5月10日の明治安田J1百年構想リーグ第16節で、横浜F・マリノスは鹿島アントラーズを押し込み続けた。先制しながら土壇場で追いつかれ、PK戦で敗れるという結果は悔やまれるが、中盤のトライアングルが示した「基準」を次に生かさなければならない。

上写真=谷村海那のゴールを喜ぶ渡辺皓太(右端)。厳しく戦って主導権を握る原動力に(写真◎J.LEAGUE)

■2026年5月10日 J1百年構想リーグ第16節(観衆:32,182人@日産ス)
横浜FM 1-1(PK4-5)鹿島
得点:(横)谷村海那
   (鹿)レオ・セアラ

「真ん中でどちらが拾うかが大事だった」

「これを基準にしてやっていけばどの相手でも勝てるというのは、たぶん今日みんなが感じたと思います」

 天野純には大きな手応えがあった。

 キックオフから主導権を握り続けてEAST首位の鹿島アントラーズを押し込んだ。58分には天野のアシストから谷村海那が決めて、鮮やかに先制した。

「ユーリ(アラウージョ)が粘ってくれて、海那の動き出しも見えたので、ピンポイントでうまく渡すことができました」

 左サイドでユーリ・アラウージョが濃野公人と植田直通の間を強引に割って出ていこうとしたところでボールがこぼれたが、ここに素早く反応した天野がピックアップ、そのままスピードを上げて左を抜けると、中央の谷村へ。ていねいに右足に当てて角度を変えて、ゴール右へと送り込んだ。

 90+5分にレオ・セアラに決められて同点とされ、PK戦で敗れて、手にするはずだった勝ち点3は1になった。悔やまれる結果に終わったが、ほとんどの時間で主導権を握っていた事実までは変わらない。

「試合が終わったあと、ロッカールームで監督を含め選手からもたくさん意見が出て、これを基準にしていかないといけないと思います」

 天野が示す基準とは「強度」のことだという。

「やっぱり強度ですね。球際のところで今日は相手を上回ったと思うし、ピッチに立っていた11人みんなができていた。その基準を上げていきたいなと」

 鹿島こそ強度が代名詞のようなチームだが、その相手の強みに打ち勝ったことは自信になる。渡辺皓太もそこに光明を見る。

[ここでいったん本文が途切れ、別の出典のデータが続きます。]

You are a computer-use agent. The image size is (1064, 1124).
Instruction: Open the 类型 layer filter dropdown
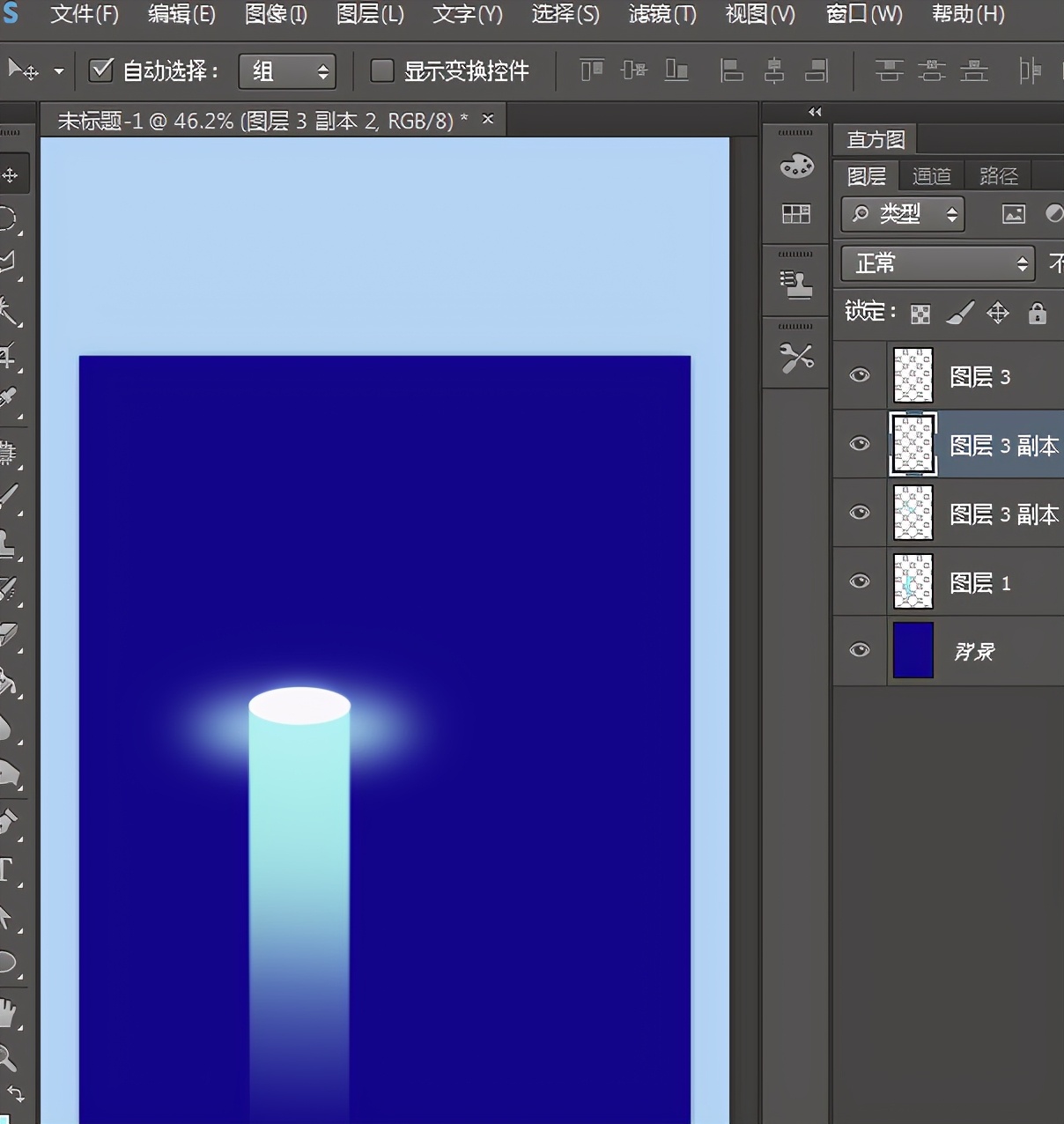[x=903, y=214]
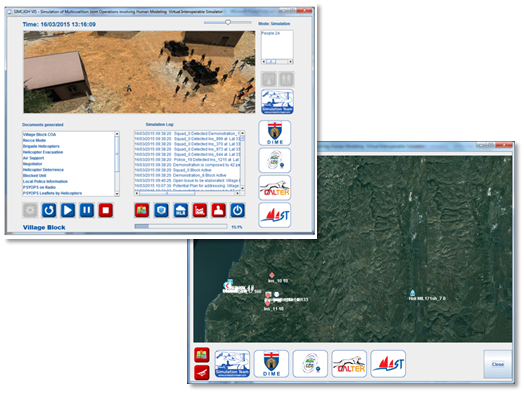
Task: Open the red map view icon in the toolbar
Action: point(142,210)
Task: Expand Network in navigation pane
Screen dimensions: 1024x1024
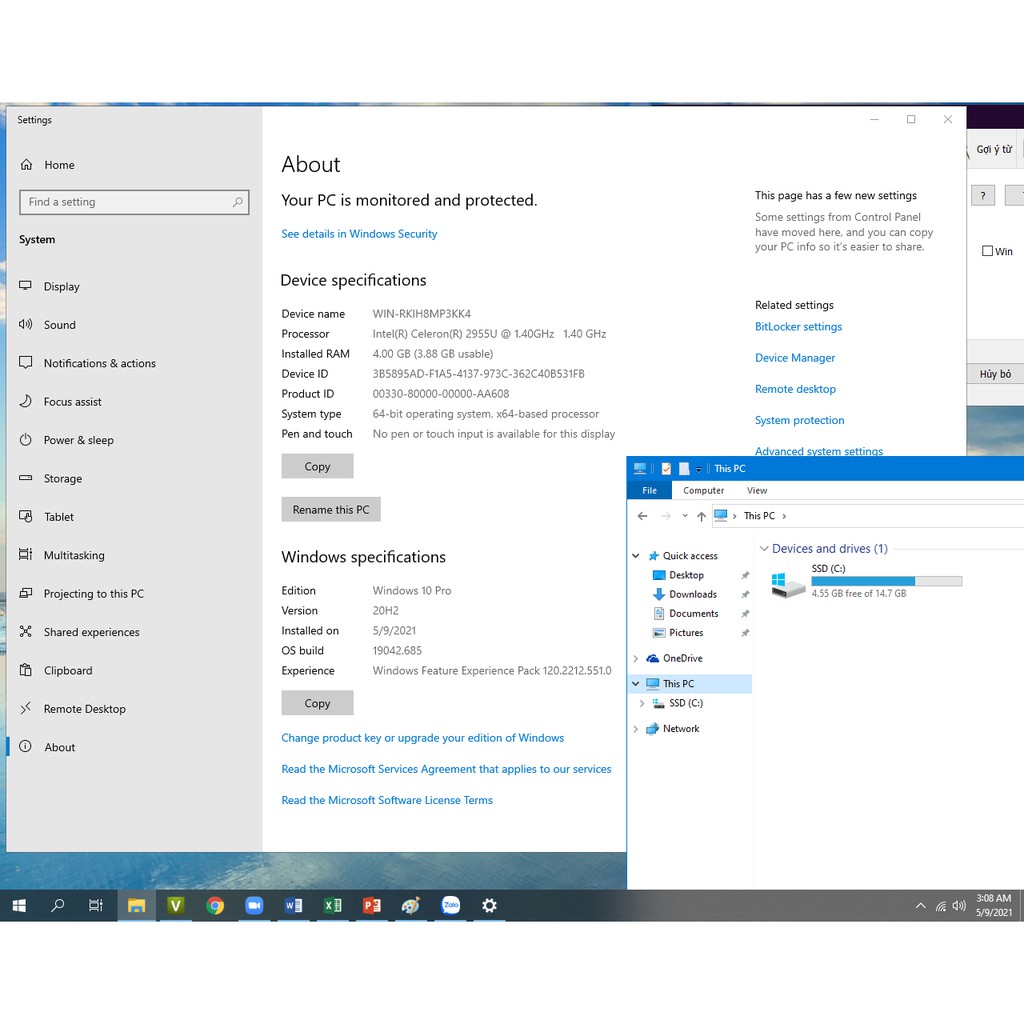Action: [636, 729]
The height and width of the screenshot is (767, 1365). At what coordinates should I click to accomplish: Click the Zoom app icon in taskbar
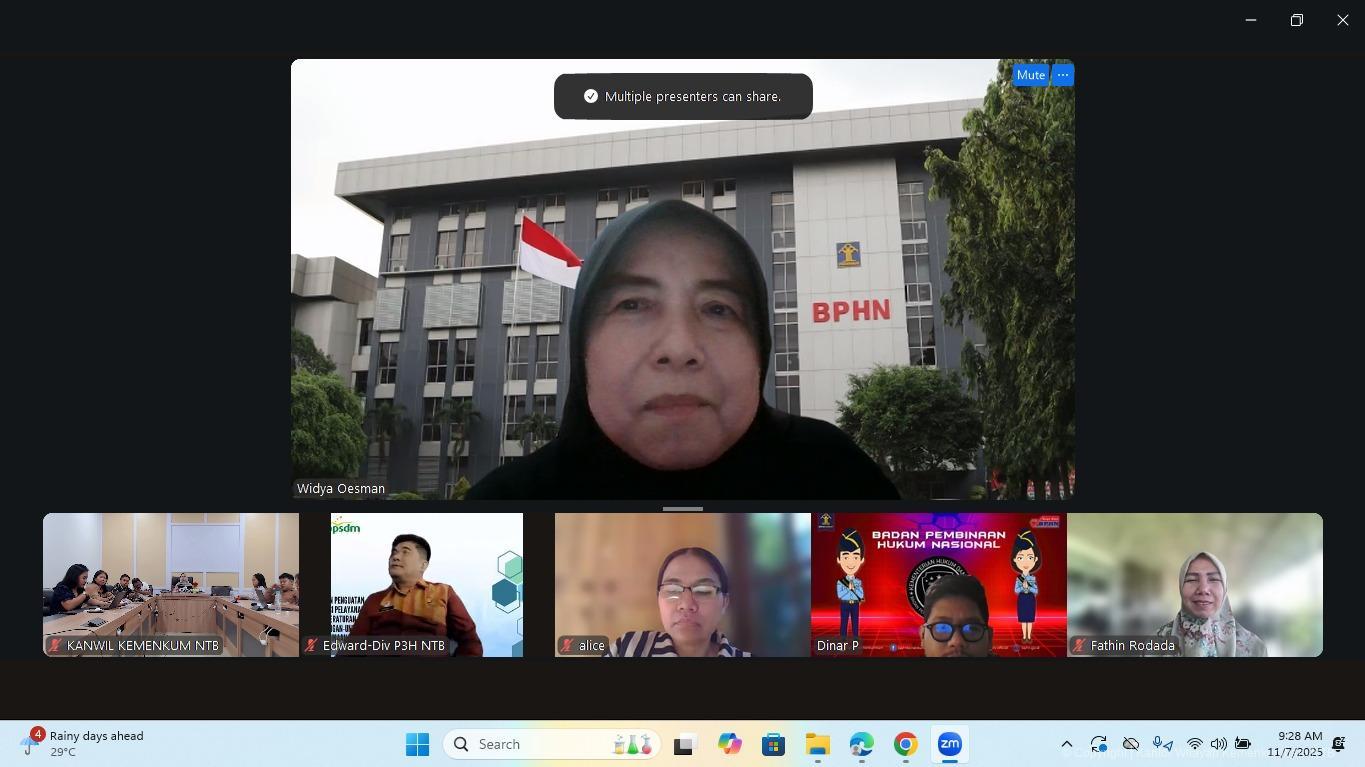point(949,744)
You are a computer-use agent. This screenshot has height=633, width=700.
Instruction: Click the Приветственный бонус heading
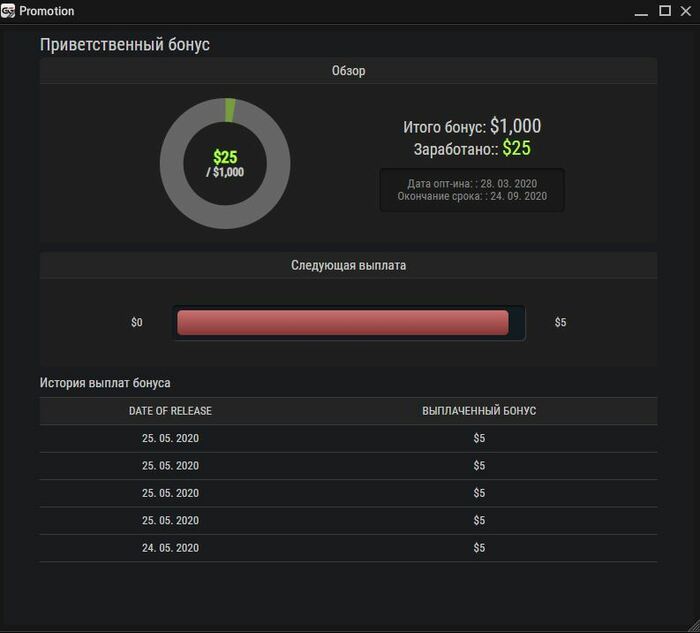pos(125,45)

「守備のところでボールサイドではめにいって、完全にマンツーマンではないですけど、ボールサイドマンツーマンのような形はうまくはまっていたと思います」

 高い位置からプレスに出て、ボールをサイドに誘導してから押し込んで圧縮して、その空間の中でマンツーマンの守備でバトルする。そんなシーンが増えたのは大きな収穫だ。渡辺自身が際どいフィニッシュを放った22分の絶好機も、右サイドの高い位置で奪ったところから始まっている。

 そのシーンで、前に出て激しくボールにアタックして奪ってから自ら持ち運び、渡辺にラストパスを届けたのは、ボランチのパートナー、山根陸だった。

「今日は特に真ん中でどちらが拾うかが大事だったと思います。4-4-2と4-4-2だし、ビルドアップのところも、相手はうちのツーボランチに対して1枚しか来ないので、誰かが必ず空きますし」

 天野が言う強度という基準に加えて、山根は「やりたいことをやる」試合運びについてもこの90分を基準にするつもりだ。

「前半から僕たちがコントロールしていたし、鹿島にやりたいことをやらせる時間、シチュエーションも少なかった。すごくチームとして気持ちの入ったプレーが90分を通してできていました。しっかり自分たちがやりたいことができたと思います」

 中盤を司るボランチの渡辺と山根、そしてその前でプレーする天野。この三角形が機能的に輝いて、勝利に限りなく近しい「引き分け」になった。

 もちろん、天野の言うように「最後のところは勝ちきらなければいけない」のは確かだが、それでもこの戦いのすべてが否定されるものではないだろう。